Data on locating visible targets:
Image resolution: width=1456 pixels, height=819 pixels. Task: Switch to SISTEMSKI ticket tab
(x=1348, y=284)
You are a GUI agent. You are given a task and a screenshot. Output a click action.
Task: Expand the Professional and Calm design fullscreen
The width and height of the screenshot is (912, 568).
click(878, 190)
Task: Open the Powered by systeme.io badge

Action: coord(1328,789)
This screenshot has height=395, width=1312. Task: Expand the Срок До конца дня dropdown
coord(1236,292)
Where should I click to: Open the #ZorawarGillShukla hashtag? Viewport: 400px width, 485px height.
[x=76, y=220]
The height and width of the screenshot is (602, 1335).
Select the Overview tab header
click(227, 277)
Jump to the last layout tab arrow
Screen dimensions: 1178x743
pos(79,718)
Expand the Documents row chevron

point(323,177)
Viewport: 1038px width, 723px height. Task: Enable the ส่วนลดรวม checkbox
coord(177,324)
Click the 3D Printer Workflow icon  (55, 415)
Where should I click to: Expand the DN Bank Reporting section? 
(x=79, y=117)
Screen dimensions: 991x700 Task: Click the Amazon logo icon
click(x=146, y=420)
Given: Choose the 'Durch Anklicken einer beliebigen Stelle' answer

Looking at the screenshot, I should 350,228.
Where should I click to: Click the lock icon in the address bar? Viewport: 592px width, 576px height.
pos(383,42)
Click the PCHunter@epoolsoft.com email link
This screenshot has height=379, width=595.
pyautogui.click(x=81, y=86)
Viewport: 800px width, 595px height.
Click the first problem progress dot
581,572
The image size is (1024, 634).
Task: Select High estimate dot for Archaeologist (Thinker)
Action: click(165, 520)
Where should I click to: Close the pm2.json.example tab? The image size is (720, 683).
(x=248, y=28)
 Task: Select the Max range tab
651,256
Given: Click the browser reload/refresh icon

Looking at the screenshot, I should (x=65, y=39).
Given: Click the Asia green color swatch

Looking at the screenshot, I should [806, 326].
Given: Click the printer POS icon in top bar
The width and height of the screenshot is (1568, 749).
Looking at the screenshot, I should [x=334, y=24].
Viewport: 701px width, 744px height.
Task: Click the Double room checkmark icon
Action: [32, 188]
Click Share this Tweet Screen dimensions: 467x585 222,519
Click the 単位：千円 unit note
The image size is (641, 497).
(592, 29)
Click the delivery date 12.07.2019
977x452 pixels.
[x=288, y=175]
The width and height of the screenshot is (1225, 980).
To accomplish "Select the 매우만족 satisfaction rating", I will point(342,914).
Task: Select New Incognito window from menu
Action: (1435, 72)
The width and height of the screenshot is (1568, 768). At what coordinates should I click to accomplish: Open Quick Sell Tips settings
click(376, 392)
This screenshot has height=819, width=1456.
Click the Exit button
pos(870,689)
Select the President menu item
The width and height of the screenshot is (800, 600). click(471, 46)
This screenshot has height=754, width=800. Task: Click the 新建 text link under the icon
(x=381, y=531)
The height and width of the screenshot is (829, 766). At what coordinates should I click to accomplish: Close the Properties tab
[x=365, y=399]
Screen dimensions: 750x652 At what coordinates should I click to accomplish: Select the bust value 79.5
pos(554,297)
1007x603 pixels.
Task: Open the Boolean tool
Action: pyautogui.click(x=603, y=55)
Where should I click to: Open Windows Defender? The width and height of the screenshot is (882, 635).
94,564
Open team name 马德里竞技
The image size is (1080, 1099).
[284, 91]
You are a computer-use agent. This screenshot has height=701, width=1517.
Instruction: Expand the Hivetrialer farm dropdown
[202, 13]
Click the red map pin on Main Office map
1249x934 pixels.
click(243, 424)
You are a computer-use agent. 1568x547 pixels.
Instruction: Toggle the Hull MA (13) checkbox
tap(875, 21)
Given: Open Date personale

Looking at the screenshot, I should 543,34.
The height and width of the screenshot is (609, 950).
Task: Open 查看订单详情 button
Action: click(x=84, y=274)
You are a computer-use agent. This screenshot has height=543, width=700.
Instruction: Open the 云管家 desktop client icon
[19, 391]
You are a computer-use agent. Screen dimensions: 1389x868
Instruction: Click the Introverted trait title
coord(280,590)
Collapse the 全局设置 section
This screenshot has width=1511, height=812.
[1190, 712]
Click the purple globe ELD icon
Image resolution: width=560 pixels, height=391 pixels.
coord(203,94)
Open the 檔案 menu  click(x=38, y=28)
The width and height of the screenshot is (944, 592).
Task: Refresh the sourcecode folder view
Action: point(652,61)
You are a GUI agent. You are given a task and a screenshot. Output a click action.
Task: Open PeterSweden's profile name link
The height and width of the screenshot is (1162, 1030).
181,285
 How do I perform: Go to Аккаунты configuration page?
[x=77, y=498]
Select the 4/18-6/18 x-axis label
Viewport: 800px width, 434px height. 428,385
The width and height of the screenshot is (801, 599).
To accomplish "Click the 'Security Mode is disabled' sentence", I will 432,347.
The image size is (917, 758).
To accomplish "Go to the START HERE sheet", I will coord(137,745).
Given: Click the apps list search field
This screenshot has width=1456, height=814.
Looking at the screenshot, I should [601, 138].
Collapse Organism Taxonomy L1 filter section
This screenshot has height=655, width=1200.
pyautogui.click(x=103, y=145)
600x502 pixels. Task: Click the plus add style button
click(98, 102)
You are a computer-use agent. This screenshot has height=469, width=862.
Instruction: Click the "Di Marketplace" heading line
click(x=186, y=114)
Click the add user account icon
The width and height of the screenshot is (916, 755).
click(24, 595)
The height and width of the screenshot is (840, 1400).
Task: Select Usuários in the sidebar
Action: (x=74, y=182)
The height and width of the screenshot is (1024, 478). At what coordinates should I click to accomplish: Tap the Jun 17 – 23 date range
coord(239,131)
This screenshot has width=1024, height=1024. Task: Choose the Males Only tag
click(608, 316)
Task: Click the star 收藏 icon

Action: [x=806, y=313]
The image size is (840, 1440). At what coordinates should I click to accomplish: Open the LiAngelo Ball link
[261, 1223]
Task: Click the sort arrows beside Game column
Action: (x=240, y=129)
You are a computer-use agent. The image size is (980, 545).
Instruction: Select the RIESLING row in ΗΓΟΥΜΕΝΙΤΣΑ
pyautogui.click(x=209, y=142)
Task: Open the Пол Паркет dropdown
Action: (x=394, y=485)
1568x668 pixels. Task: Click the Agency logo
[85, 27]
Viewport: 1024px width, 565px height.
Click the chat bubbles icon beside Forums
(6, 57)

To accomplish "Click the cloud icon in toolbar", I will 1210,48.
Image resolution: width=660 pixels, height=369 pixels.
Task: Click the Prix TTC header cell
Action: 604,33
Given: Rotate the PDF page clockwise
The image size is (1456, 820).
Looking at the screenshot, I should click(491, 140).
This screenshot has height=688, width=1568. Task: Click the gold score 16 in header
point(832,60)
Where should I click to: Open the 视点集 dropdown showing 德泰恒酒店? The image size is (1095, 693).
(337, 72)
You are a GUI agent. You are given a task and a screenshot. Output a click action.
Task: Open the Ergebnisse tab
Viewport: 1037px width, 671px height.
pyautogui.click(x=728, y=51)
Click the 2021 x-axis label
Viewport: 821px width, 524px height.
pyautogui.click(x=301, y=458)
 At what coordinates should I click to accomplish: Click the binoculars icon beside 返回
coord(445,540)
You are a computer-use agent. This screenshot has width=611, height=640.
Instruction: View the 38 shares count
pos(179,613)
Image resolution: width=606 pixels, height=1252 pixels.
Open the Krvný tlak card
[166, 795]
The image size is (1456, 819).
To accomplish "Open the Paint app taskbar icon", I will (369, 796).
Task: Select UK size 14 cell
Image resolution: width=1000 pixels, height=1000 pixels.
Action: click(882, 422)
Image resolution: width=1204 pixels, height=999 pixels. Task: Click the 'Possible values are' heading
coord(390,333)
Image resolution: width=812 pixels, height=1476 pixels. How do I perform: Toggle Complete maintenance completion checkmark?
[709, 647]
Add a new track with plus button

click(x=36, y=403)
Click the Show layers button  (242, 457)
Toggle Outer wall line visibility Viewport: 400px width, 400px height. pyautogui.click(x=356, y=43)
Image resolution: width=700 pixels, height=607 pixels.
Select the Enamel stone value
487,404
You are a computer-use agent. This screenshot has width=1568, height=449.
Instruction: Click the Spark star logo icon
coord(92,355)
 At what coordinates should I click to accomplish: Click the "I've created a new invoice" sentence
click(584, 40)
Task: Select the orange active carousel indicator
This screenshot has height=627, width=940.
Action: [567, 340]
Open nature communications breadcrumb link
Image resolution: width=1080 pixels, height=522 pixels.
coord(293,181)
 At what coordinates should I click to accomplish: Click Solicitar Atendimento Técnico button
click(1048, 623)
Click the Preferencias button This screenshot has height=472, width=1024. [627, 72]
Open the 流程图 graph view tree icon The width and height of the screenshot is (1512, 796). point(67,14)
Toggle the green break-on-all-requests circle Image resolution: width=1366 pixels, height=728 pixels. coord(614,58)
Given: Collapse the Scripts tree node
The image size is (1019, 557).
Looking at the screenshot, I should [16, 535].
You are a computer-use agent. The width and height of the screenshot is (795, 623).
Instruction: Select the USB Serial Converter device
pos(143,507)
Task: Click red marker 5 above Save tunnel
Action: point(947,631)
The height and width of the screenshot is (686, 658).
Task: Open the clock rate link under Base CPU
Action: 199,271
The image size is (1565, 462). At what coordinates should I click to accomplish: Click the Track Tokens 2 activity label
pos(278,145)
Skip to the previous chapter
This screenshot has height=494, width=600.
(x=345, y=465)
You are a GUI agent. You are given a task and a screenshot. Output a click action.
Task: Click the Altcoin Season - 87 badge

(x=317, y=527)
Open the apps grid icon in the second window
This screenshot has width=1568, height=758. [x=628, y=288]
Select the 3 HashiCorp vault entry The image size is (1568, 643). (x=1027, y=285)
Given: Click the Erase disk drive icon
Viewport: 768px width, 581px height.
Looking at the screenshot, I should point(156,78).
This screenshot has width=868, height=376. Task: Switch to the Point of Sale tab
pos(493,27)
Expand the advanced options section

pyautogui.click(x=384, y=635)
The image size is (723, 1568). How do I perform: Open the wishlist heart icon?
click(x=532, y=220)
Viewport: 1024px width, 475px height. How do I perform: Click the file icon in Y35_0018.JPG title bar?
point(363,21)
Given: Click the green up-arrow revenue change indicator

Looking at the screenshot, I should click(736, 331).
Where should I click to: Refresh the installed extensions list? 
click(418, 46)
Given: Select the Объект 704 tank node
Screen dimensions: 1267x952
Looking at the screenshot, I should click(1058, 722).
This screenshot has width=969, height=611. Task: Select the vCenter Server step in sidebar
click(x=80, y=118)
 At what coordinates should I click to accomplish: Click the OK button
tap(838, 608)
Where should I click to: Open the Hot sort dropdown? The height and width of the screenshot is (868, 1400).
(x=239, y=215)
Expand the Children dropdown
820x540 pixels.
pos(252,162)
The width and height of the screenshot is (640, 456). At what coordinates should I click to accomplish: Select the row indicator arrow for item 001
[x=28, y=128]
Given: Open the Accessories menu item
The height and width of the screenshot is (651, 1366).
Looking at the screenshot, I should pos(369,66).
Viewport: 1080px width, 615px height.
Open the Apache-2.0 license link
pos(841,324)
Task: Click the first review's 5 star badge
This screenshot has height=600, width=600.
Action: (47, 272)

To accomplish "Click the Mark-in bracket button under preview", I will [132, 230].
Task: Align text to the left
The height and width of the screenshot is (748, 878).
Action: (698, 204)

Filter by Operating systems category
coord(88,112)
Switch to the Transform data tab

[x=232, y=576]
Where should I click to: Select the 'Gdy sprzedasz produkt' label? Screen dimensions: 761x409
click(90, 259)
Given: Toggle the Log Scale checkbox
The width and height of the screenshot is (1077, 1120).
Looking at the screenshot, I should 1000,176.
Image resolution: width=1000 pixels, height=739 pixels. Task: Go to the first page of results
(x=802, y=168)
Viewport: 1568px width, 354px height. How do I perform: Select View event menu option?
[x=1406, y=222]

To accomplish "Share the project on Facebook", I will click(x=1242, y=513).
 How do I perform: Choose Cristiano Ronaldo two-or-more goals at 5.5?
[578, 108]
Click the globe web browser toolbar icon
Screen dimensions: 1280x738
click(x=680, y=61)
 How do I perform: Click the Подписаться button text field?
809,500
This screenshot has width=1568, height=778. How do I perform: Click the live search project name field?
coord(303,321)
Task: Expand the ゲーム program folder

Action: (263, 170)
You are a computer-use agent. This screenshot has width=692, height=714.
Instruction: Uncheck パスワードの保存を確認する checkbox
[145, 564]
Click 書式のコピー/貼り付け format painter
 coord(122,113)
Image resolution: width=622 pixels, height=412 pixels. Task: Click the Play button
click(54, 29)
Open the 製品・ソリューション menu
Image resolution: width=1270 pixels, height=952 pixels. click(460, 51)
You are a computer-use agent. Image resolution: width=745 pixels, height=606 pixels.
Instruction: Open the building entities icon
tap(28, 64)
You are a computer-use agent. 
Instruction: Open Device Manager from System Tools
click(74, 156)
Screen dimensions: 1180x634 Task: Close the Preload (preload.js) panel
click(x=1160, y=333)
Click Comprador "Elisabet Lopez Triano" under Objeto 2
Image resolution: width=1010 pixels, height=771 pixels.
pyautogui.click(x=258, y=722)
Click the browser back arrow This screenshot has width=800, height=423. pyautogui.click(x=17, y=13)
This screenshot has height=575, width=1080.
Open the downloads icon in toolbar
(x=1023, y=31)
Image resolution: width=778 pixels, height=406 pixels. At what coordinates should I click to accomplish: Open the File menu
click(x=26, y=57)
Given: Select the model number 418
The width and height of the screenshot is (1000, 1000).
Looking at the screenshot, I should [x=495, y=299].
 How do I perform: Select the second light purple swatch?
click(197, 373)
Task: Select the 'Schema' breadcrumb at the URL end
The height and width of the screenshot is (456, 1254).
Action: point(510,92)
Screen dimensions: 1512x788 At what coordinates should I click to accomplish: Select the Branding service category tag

** Aim of the task **
Reproduce the listing verbatim from its first line through the line containing "(x=79, y=117)", with both of those lines included.

** Full response **
Image resolution: width=1456 pixels, height=819 pixels. Task: Switch to SISTEMSKI ticket tab
(x=1348, y=284)
You are a GUI agent. You are given a task and a screenshot. Output a click action.
Task: Expand the Professional and Calm design fullscreen
The width and height of the screenshot is (912, 568).
click(878, 190)
Task: Open the Powered by systeme.io badge

Action: coord(1328,789)
This screenshot has height=395, width=1312. Task: Expand the Срок До конца дня dropdown
coord(1236,292)
Where should I click to: Open the #ZorawarGillShukla hashtag? Viewport: 400px width, 485px height.
[x=76, y=220]
The height and width of the screenshot is (602, 1335).
Select the Overview tab header
click(227, 277)
Jump to the last layout tab arrow
Screen dimensions: 1178x743
pos(79,718)
Expand the Documents row chevron

point(323,177)
Viewport: 1038px width, 723px height. Task: Enable the ส่วนลดรวม checkbox
coord(177,324)
Click the 3D Printer Workflow icon  (55, 415)
Where should I click to: Expand the DN Bank Reporting section? 
(x=79, y=117)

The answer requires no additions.